Après l’Europe, les services de renseignement marocains s’attaquent aux actes terroristes commis par des groupes radicaux sur le continent africain. La Côte d’Ivoire constituera la première étape de cette nouvelle stratégie. Hier soir, le président Alassane Ouattara a accepté, indique le cabinet royal dans un communiqué, la proposition du roi Mohammed VI d’envoyer une équipe du Bureau central d'investigation judiciaire (BCIJ). Elle participera à l’enquête sur la fusillade survenue, dimanche 13 mars, dans la station balnéaire Grand-Bassam, près d'Abidjan.

L’attaque a été revendiquée par Al Qaida au Maghreb islamique (AQMI) et entre dans le cadre de sa nouvelle guerre non encore déclarée contre Daesh et son allié Boko Haram visant à élargir la zone de frappe. Elle dépasse désormais les territoires du Sahel pour s’en prendre aux Etats d’Afrique de l’Ouest lors d’opérations rapides et meurtrières. Ces attentats sont destinés à faire le maximum de victimes parmi les ressortissants européens. Ainsi, après le Burkina Faso en janvier dernier, les hommes d’Abdelmalek Droukdel ciblent cette fois la Côte d’Ivoire.

La collaboration sécuritaire pour un retour du Maroc sur la scène africaine

Le Maroc se doit de soutenir l’un de ses principaux partenaires de la région. La proposition royale d’aider les autorités ivoiriennes est logique. Il s’agit d’une nouvelle preuve de la solidité de l’axe Rabat-Yamoussoukro sur le continent africain. Ce sera également l’occasion pour le savoir-faire marocain en matière de renseignement de faire ses preuves en Afrique.

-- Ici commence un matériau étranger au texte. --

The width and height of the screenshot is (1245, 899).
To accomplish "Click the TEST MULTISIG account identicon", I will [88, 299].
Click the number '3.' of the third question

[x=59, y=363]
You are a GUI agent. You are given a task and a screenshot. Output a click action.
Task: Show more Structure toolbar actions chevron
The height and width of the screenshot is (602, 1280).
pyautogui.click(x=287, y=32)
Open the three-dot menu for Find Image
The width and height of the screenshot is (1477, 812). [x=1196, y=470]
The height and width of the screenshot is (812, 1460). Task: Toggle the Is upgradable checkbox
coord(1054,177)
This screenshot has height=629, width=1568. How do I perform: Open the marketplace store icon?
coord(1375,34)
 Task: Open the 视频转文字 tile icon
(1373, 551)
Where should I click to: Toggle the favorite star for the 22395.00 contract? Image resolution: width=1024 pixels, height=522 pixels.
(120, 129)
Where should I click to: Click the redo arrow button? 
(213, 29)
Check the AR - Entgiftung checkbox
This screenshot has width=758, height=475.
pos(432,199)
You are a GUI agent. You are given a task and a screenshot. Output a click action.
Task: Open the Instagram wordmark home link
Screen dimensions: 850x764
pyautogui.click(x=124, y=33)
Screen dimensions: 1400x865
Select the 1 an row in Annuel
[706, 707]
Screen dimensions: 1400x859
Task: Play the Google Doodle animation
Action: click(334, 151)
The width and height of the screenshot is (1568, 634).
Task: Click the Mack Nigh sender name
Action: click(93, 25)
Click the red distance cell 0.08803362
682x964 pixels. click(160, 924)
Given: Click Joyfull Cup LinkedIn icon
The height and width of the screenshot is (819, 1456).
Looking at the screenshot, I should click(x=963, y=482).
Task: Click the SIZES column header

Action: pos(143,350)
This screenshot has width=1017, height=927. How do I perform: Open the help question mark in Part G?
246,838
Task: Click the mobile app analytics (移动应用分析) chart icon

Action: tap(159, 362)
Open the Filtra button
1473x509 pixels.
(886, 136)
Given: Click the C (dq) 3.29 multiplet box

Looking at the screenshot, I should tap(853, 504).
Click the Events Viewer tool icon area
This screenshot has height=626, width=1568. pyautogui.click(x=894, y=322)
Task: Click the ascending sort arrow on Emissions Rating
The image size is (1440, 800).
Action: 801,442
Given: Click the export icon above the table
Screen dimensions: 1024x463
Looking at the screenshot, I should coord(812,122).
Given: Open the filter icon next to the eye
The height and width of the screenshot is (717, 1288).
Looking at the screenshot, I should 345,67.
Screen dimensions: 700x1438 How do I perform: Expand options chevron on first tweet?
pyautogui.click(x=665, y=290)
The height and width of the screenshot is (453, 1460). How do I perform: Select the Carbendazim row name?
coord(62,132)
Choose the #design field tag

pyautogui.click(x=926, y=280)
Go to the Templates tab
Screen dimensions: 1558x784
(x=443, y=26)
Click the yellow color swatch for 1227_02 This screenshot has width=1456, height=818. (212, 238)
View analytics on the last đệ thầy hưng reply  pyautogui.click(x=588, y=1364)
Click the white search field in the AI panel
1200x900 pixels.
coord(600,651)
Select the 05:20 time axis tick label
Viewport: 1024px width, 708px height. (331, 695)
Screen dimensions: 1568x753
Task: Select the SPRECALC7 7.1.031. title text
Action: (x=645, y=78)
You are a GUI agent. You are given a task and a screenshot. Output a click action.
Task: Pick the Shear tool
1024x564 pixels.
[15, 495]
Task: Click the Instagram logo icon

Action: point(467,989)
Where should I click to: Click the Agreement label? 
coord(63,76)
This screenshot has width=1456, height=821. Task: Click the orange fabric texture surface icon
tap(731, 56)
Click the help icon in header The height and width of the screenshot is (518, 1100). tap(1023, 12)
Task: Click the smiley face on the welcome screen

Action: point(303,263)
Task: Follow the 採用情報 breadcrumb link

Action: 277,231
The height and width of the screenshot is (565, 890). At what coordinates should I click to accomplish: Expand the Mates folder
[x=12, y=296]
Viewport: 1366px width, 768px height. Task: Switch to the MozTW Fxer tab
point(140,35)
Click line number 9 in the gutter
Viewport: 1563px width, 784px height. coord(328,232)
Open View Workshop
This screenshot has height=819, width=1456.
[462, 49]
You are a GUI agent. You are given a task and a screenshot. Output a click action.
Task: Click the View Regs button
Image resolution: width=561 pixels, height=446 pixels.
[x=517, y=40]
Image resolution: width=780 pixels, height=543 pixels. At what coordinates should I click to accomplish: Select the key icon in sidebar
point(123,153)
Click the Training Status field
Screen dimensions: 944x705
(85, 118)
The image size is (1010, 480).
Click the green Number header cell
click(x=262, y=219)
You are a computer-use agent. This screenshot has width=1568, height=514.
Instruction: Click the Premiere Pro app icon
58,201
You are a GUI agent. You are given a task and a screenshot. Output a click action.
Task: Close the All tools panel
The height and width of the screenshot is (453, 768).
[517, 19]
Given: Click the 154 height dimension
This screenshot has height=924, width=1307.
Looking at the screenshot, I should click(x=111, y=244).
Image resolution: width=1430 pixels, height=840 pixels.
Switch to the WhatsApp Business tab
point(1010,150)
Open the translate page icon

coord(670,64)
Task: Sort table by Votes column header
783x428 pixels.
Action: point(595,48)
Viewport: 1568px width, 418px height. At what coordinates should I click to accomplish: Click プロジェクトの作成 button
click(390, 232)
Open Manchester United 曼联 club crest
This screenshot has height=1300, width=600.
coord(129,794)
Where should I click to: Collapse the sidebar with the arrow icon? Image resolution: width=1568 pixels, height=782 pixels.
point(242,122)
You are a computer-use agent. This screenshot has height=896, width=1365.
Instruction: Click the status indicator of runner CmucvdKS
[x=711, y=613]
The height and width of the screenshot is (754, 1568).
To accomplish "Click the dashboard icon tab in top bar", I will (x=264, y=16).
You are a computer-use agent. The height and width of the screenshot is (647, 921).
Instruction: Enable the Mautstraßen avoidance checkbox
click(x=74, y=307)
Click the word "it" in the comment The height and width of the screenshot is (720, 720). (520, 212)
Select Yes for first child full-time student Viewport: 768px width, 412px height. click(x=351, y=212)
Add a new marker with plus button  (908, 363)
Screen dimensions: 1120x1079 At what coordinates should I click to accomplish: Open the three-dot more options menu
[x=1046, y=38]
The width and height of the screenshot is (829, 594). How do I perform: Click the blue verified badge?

Les différents services de sécurité du royaume devraient jouer un rôle clé grâce aux différentes informations qu’ils possèdent sur AQMI, principale point faible de la Côté d’Ivoire. Le pays, dont la stabilité demeure fragile après dix années de guerre civile, n’est d’ailleurs pas habitué à faire face à la menace de groupes islamistes.

L’envoi d’une équipe du BCIJ en Côte d’Ivoire participe aussi à la stratégie du royaume sur la scène africaine. Ce nouveau levier entre les mains des responsables marocains vient s’ajouter aux investissements économiques et aux liens religieux. Et cette implication est appelée à s’intensifier, notamment en Afrique de l’Ouest où AQMI et Daesh se livrent, depuis plusieurs mois, à une féroce lutte d’influence.